# BRIEF 1
Duplicate the passage of the article on encore entrepreneurs between "Boustead, 61, a" and "adults and veterans.", inclusive.
# BRIEF 2
Summarize the article on encore entrepreneurs in two sentences.

# EXTRACT
━━━━━━━━━━━━━━━━━━━━━━━━━━━━━━

FITCHBURG — As she started to approach the traditional retirement age, Barbara Boustead knew she wasn’t interested in a traditional retirement.

Boustead, 61, a clinical social worker for Journey Mental Health Center in Madison, wanted to find a way to continue to help people as she moved into her golden

years.

“I thought, when I turn 60 I want to transition into something that will be my final chapter and I want it to be really meaningful,” Boustead said. “What I like to do is work with money. I like working with seniors. How do I make this work? They didn’t have a name for it, but I just felt there was something out there.”

That something turned out to be Mary’s Daughter LLC, a business that provides daily money management services for older adults and veterans.

It’s a business born of her own experiences in helping her mother, Mary, now 92, deal with those issues.

Boustead was one of three “encore entrepreneurs” who shared their stories with a packed room of about 60 would-be entrepreneurs Thursday at the Fitchburg Library as part of a forum co-sponsored by the U.S. Small Business Administration Wisconsin District Office and AARP Wisconsin.

While the stereotypical entrepreneur may be the twenty-something tech wiz living in his parents’ basement, a growing number of small business startups are coming from the ranks of experienced workers who may have fallen victim of corporate downsizing or are just looking to transition into a rewarding retirement career.

“There seems to be an entirely new life stage that is developing,” said Sam Wilson, AARP Wisconsin director. “It used to be young adulthood, then start your career and then retire. Now we’re starting to see that the first career isn’t necessarily the only career and there’s a segment when people want to do something for themselves or something entirely different.

How do you know if your idea is worth $1 million or not worth a cent?

That’s where good advice comes in handy. A big part of the SBA and AARP missions is to connect aspiring mid-life entrepreneurs with mentors. Thursday’s forum included representatives from the Madison chapter of SCORE, the UW-Madison Small Business Development Center and the Wisconsin Women’s Business Initiative Corp.

Even though she had 35 years of experience in the field and ran her own business in New Jersey before coming to Madison, Boustead credits the WWBIC and her business coach from the SBDC with helping her get her new venture off the ground, as well as the Wisconsin Women’s Entrepreneurs, who are helping with the bookkeeping side of the business.

“You don’t have to be competitors in this market, you can be collaborators,” she said. “I am loving it like I couldn’t tell you. I thought my 50s were great, but the 60s are just like … wow.”

━━━━━━━━━━━━━━━━━━━━━━━━━━━━━━

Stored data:
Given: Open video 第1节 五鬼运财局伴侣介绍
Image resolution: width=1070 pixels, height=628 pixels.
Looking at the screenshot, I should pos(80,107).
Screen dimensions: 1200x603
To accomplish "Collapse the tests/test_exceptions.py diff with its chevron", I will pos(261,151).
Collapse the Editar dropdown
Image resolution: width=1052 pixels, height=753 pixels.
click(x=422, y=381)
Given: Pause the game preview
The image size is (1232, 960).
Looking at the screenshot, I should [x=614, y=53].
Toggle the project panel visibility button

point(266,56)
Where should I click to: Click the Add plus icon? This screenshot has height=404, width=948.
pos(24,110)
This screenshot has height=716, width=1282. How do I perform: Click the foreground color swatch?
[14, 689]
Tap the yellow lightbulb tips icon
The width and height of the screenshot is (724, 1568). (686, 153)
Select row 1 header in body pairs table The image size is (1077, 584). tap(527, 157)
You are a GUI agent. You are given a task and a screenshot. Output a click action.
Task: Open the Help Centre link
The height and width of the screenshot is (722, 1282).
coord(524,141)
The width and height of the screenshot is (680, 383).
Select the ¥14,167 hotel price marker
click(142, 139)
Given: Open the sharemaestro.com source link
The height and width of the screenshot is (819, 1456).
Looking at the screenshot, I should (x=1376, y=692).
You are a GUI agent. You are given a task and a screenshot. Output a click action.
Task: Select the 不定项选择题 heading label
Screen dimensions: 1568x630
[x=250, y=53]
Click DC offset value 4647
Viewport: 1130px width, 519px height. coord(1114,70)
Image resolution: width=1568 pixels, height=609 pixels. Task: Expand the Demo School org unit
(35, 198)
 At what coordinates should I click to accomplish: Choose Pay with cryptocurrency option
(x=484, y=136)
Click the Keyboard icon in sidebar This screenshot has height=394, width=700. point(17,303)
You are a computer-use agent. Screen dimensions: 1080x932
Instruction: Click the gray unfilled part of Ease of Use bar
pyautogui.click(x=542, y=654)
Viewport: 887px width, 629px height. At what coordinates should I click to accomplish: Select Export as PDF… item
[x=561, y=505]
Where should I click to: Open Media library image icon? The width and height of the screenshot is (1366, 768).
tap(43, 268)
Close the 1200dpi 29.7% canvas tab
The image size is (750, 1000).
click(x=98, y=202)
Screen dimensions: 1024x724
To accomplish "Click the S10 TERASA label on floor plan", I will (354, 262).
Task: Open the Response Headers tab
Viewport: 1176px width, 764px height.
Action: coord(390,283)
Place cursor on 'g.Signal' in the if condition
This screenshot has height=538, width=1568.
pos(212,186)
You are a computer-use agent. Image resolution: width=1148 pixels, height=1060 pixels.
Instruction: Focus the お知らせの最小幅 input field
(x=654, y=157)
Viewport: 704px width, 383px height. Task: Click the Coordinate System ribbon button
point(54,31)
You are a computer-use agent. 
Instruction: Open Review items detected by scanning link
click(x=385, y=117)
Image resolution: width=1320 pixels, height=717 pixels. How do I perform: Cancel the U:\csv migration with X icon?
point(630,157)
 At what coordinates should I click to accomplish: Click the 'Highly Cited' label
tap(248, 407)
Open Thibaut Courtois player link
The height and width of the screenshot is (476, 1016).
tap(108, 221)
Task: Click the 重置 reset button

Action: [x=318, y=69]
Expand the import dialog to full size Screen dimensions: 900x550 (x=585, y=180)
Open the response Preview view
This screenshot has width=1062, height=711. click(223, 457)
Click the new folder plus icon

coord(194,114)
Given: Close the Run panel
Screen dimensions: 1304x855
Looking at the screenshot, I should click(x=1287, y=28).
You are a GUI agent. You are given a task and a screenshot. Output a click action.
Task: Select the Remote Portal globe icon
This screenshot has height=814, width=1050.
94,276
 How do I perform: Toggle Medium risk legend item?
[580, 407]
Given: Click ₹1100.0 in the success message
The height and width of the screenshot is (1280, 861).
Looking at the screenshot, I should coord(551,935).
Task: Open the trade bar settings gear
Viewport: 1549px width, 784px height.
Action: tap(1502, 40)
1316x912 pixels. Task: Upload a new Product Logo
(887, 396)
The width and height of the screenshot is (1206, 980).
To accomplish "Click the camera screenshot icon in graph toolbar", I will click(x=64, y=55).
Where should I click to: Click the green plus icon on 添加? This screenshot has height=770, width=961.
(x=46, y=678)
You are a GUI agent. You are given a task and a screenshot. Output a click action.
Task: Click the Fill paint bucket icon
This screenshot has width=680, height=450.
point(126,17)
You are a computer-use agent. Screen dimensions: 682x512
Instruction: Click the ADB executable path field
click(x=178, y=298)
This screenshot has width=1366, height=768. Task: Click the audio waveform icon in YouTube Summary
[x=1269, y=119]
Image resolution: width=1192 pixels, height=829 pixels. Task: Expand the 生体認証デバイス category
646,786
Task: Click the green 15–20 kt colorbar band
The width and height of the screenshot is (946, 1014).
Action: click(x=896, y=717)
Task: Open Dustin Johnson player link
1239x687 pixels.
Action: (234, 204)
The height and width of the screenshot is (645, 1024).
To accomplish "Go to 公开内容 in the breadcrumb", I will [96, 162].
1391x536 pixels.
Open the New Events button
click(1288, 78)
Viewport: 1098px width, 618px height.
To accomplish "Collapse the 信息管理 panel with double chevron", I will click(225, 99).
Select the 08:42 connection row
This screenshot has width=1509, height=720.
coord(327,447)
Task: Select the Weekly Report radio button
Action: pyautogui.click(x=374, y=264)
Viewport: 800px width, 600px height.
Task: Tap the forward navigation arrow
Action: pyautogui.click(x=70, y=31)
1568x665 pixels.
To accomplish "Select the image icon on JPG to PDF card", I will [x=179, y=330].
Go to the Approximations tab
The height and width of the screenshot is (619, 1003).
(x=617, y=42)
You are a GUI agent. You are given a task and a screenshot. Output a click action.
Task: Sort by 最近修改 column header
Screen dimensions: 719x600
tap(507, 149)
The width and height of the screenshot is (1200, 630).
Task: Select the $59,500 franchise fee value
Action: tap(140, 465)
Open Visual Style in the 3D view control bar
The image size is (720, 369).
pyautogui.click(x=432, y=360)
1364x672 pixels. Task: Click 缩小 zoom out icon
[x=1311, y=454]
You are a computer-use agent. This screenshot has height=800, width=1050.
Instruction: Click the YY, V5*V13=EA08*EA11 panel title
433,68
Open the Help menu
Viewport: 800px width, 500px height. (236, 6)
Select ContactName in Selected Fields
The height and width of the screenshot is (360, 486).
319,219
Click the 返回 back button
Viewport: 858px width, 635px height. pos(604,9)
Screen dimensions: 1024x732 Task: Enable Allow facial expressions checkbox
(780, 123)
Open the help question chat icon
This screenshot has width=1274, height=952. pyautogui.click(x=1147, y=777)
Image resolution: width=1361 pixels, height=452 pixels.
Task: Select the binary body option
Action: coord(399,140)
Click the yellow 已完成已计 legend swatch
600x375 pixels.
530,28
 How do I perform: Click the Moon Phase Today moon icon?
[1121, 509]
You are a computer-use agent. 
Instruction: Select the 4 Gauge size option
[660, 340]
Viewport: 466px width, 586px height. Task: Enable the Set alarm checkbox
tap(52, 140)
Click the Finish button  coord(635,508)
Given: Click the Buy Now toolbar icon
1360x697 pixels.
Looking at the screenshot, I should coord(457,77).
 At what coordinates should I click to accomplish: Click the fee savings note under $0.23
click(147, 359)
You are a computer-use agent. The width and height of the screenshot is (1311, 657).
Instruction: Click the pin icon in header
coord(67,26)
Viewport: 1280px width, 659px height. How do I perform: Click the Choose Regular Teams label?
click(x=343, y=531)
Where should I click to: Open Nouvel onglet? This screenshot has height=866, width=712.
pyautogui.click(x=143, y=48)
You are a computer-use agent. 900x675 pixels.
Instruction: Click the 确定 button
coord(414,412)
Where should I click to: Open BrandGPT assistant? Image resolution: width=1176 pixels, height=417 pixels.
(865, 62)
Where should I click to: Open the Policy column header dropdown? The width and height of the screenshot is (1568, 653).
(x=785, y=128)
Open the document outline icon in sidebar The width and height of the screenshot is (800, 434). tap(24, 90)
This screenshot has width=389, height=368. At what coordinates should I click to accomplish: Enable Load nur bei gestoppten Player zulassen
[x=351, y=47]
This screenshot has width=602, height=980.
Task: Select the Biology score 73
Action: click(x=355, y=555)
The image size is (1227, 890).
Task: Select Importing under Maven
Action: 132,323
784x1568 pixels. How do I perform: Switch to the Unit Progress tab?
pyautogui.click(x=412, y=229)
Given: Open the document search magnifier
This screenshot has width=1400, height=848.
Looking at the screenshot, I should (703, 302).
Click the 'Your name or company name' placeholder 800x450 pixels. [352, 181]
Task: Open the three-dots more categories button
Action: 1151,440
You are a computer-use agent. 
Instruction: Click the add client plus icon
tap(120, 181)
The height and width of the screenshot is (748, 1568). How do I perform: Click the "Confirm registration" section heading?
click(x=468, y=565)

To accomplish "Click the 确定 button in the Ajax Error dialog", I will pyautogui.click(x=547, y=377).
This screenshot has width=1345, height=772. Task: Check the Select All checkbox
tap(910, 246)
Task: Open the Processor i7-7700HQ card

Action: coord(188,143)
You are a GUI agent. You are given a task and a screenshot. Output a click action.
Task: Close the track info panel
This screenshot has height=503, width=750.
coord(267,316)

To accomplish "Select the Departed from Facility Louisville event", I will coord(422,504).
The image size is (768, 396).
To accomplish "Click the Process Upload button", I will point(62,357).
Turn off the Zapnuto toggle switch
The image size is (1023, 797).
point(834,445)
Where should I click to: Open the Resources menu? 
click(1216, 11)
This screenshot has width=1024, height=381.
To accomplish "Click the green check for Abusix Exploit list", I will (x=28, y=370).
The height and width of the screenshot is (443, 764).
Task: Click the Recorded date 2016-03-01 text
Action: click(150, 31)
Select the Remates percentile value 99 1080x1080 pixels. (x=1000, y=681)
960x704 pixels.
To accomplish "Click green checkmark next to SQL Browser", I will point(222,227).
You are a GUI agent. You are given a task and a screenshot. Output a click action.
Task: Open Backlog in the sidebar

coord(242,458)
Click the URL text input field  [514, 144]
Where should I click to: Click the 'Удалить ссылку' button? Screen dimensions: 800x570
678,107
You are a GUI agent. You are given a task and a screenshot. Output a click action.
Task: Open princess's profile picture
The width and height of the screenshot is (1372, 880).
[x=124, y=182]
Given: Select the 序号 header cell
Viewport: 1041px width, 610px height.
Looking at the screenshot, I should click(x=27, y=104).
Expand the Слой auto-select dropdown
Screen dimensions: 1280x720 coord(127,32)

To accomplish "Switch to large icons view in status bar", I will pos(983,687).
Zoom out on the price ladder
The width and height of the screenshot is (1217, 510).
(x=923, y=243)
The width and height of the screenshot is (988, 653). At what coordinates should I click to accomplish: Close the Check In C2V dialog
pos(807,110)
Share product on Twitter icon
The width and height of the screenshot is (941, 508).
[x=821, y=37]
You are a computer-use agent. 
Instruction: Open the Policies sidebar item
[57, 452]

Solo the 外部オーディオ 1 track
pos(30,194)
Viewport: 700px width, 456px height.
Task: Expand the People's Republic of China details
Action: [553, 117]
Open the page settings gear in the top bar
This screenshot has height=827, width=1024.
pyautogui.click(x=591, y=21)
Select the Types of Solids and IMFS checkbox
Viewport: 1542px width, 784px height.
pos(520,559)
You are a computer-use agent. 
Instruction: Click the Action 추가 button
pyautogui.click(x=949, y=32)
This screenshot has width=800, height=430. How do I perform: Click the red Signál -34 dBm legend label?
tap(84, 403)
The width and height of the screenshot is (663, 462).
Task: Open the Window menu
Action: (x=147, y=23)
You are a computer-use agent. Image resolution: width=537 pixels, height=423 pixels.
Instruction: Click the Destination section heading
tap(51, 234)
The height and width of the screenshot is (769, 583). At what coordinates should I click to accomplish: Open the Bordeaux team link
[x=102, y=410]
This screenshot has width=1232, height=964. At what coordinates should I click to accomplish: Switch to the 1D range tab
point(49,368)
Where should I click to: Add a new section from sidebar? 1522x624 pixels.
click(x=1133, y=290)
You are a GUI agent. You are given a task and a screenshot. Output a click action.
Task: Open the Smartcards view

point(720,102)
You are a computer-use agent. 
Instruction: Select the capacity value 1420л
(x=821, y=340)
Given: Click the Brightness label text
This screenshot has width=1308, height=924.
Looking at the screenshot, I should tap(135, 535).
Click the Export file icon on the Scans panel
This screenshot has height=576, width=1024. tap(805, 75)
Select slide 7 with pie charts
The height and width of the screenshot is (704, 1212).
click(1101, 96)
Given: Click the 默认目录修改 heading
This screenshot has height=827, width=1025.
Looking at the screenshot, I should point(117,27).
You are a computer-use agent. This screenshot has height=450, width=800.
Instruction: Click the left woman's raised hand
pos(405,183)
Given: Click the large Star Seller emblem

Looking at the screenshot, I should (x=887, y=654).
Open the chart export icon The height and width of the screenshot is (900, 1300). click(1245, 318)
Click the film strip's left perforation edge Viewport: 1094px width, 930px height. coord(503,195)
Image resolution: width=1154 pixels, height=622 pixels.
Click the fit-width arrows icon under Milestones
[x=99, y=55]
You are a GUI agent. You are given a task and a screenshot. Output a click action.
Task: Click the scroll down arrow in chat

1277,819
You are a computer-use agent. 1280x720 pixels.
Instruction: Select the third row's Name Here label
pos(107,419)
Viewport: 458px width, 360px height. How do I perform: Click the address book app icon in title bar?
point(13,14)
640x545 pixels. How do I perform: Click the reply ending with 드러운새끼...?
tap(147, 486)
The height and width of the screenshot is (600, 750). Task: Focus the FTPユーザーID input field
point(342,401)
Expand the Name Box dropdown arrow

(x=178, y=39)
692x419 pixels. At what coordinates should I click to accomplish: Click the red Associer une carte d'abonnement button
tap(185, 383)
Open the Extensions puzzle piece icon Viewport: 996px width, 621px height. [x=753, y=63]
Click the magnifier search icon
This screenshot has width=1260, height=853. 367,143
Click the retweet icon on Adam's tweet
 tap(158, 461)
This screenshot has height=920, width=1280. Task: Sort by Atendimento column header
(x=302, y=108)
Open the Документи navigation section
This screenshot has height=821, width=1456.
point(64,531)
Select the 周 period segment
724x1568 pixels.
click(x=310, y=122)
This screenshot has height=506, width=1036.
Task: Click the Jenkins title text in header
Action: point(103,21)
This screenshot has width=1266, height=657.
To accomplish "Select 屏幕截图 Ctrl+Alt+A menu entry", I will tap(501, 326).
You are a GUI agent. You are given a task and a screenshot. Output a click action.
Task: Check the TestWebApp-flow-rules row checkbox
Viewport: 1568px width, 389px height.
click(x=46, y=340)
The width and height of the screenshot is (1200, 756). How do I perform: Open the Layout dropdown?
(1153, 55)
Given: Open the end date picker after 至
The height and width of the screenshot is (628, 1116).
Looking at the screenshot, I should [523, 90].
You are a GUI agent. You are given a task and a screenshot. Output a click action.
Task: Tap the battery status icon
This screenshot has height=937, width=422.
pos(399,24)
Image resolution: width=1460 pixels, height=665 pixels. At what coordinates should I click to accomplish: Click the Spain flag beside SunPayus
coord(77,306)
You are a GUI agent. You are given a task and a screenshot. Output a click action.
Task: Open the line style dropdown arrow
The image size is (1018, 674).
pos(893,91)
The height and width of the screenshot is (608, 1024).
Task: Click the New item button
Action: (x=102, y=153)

━━━━━━━━━━━━━━━━━━━━━━━━━━━━━━

# ANSWER SPACE 1
Boustead, 61, a clinical social worker for Journey Mental Health Center in Madison, wanted to find a way to continue to help people as she moved into her golden

years.

“I thought, when I turn 60 I want to transition into something that will be my final chapter and I want it to be really meaningful,” Boustead said. “What I like to do is work with money. I like working with seniors. How do I make this work? They didn’t have a name for it, but I just felt there was something out there.”

That something turned out to be Mary’s Daughter LLC, a business that provides daily money management services for older adults and veterans.

# ANSWER SPACE 2
Barbara Boustead, a 61-year-old clinical social worker, started Mary's Daughter LLC, a business that provides daily money management services for older adults and veterans, drawing on her own experience helping her mother. She was one of three "encore entrepreneurs" who shared their stories at a Fitchburg Library forum co-sponsored by the U.S. Small Business Administration Wisconsin District Office and AARP Wisconsin, as a growing number of startups come from experienced workers.